-- BEGIN --
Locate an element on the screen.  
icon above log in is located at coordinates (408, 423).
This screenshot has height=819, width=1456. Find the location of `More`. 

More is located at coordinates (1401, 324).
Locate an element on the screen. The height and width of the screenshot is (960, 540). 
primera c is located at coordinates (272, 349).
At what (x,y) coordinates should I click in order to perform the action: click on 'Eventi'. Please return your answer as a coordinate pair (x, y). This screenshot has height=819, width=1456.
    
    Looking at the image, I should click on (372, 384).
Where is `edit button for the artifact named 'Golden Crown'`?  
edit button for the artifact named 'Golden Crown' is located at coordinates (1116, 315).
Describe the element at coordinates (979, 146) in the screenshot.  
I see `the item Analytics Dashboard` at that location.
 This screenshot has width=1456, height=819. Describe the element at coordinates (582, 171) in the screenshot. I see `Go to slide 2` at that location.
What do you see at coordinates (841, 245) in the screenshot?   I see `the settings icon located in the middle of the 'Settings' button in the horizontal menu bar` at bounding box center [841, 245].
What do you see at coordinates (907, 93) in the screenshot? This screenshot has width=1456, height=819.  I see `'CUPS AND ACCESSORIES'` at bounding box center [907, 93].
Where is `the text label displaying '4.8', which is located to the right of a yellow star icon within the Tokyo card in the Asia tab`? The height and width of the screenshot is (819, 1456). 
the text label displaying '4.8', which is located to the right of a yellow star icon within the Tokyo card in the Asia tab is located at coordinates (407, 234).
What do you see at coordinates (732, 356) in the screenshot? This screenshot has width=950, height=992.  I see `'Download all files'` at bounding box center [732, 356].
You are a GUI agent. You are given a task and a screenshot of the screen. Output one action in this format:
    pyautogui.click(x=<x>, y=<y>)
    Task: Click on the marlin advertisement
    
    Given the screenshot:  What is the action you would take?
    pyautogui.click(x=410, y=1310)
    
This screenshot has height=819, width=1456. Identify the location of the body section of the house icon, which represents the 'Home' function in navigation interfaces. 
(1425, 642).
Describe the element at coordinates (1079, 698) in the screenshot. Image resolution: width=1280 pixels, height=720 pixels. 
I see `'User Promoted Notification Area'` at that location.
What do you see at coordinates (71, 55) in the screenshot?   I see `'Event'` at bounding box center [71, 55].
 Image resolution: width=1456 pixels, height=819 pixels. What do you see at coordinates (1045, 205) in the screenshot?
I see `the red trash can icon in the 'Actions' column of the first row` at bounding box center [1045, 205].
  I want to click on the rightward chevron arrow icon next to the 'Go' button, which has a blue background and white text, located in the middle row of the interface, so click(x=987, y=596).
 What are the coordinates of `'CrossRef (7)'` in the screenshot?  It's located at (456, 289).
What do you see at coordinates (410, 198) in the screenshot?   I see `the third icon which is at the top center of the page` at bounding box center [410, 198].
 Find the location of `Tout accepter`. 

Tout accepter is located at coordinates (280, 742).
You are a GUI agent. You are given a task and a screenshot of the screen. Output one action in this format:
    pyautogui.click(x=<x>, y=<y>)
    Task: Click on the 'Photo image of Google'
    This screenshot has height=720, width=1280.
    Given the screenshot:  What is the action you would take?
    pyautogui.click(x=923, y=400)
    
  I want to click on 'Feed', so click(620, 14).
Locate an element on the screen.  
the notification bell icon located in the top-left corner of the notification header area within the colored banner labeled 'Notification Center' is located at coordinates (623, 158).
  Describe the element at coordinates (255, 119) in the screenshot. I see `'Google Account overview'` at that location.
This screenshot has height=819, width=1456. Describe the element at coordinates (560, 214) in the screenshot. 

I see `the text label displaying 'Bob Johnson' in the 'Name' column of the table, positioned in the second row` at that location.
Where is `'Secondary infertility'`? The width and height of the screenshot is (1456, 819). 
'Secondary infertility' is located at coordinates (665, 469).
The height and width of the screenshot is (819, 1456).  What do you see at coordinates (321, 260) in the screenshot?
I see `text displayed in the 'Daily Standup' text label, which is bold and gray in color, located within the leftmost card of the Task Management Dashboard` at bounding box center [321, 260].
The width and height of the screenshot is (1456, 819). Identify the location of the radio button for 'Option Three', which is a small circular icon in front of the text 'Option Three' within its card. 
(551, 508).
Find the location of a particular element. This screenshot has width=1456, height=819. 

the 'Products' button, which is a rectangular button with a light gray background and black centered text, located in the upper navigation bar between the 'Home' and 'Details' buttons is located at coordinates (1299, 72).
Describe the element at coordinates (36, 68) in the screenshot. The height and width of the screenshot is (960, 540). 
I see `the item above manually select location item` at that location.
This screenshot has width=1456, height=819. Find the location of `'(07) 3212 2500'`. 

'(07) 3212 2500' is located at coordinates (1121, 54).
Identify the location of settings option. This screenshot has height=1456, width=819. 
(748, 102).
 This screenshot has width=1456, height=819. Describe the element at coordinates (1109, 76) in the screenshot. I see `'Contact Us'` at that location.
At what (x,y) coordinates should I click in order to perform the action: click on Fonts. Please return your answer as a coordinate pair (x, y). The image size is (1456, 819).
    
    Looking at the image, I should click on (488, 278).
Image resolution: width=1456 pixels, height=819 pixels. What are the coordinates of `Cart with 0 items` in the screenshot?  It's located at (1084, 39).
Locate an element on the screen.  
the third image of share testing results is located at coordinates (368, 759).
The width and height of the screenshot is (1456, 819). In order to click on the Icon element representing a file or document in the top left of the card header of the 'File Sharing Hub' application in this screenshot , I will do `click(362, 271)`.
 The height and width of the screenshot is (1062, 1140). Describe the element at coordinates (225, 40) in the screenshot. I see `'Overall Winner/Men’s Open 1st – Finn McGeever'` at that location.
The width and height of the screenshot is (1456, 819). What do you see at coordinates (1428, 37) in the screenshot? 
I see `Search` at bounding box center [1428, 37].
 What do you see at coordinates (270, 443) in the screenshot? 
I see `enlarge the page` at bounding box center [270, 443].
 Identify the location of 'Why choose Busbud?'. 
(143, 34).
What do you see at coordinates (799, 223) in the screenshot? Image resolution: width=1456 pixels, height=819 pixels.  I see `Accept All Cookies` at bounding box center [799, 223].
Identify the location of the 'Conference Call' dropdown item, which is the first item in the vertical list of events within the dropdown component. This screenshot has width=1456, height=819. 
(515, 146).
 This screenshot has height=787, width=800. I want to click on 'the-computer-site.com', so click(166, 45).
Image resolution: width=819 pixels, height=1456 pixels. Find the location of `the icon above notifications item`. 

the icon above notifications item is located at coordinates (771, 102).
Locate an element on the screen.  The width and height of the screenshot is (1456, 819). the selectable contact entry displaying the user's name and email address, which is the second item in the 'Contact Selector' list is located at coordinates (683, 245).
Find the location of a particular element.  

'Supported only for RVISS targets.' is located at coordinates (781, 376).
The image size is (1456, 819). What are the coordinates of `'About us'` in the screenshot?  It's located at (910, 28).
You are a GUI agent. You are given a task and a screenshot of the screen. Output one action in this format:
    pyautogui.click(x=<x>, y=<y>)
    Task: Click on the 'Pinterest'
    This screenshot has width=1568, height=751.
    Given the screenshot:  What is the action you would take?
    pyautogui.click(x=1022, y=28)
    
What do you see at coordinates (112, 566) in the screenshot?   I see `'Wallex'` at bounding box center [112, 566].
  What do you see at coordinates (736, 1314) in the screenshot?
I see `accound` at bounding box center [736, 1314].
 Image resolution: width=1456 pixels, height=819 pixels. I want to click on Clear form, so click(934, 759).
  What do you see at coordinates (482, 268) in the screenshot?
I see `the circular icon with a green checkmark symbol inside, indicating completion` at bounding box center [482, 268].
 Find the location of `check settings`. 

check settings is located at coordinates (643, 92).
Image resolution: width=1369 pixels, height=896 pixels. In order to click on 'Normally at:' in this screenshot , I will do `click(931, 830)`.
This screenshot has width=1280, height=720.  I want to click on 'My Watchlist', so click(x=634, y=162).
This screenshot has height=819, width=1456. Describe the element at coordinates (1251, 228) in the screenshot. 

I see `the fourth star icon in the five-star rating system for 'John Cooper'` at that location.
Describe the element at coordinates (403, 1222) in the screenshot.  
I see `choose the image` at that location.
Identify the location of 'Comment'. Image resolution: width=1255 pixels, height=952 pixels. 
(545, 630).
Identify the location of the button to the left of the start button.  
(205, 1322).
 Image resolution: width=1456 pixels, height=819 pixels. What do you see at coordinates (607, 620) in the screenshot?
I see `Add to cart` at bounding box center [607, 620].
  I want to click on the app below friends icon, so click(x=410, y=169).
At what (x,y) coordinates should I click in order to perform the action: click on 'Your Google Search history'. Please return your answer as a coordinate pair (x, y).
-- END --
# Problem statement:
Copy the records above word for word, from the line containing "What do you see at coordinates (907, 93)" to the line containing "coordinates (407, 234).", including both of those lines.

# Output of the exercise:
What do you see at coordinates (907, 93) in the screenshot? This screenshot has width=1456, height=819.  I see `'CUPS AND ACCESSORIES'` at bounding box center [907, 93].
Where is `the text label displaying '4.8', which is located to the right of a yellow star icon within the Tokyo card in the Asia tab`? The height and width of the screenshot is (819, 1456). 
the text label displaying '4.8', which is located to the right of a yellow star icon within the Tokyo card in the Asia tab is located at coordinates (407, 234).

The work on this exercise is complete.